Journal of Policy and Practice in Intellectual Disabilities

Published online on


Using visual analysis by means of scatterplots, correlational analysis, and linear regressions, the authors explored the skills of individuals with Down syndrome in the areas of self‐help, language, academics, and computer skills. By combining data of several Dutch studies, they obtained 1,252 different observations made by parents on 862 individuals, aged <1–35 years. Research shows advancement in language skills up to the age of 12, with plateauing afterward. In contrast, self‐help skills still increase in adolescence and young adulthood. Academics and computer skills improve up to the age of 14. However, less developed academic skills (and computer skills) of adolescents and young adults appear to be a generational difference, rather than a loss of acquired skills.

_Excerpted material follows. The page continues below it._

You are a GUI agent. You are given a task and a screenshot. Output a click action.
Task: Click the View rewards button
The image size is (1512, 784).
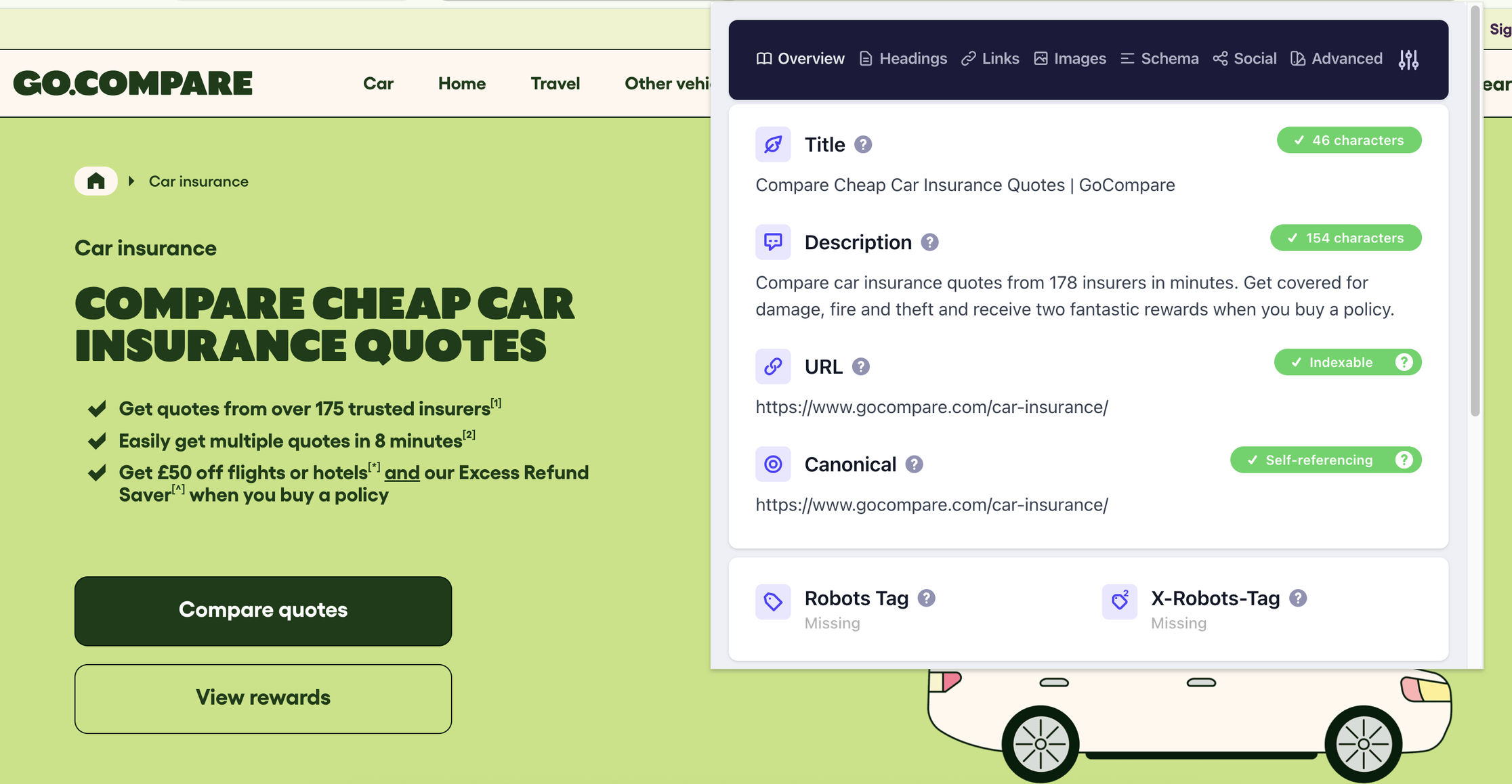tap(263, 698)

In their analysis, the authors differentiated between students with a primarily regular school career vs. those with a primarily special school career. In addition, in both groups, the studies were differentiated between students with an IQ >50 vs. an IQ between 35 and 50. The comparison between the various subgroups revealed that children with special education backgrounds in the higher IQ range demonstrated less advanced academic skills than children with regular education backgrounds in the lower IQ range. This suggests that regular education is more stimulating for academic skill development. Using age, “school career,” and IQ (<35; 35–50; 50–60; 60–70; >70) as predictors, regressions confirmed this conclusion. The authors conclude that their analyses show that the shift in the early 1990s in the Netherlands toward more inclusion in education for students with Down syndrome has led to better outcomes in academic skill development for these students.